Geburtsberichte, die solche Geschichten erzählen, sind ein Beweis dafür, dass die Geburtsarbeit der Frau gesehen und gewürdigt wurde, die Beteiligten sich der Bedeutung ihres Handelns bewusst waren und für sie jede einzelne Geburt ein Ereignis größter Wichtigkeit darstellt.
Hilfe, um die Geburt zu verstehen
Folgendes gehört in einen Geburtsbericht, damit die Mutter den Geburtsverlauf nachzuvollziehen kann:
- Zeitlicher Ablauf der Geschehnisse – Was ist wann passiert?

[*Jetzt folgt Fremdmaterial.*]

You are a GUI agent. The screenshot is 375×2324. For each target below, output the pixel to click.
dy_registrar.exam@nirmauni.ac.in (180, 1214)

- Umgang mit den Wehen – Wie hat die Gebärende die Geburtsarbeit bewältigt?
- Psychische und emotionale Aspekte – Welche Gefühle und Stimmungen waren präsent?
- Anwesende Personen und ihre Rollen – Wer hat was getan?
- Geburtsverlauf – Wie steht es zum Beispiel um Wehenabstände, Fruchtblase und die Lage und Position des Kindes im Becken?
- (Medizinische) Interventionen und ihre Indikation – Warum fanden welche Maßnahmen statt?
- Kommunikation über den Verlauf – Wurde die Gebärende aufgeklärt und hat sie eingewilligt?
- Baby, Bonding und Stillen – Wie hat das Baby seine erste Lebensstunde verbracht?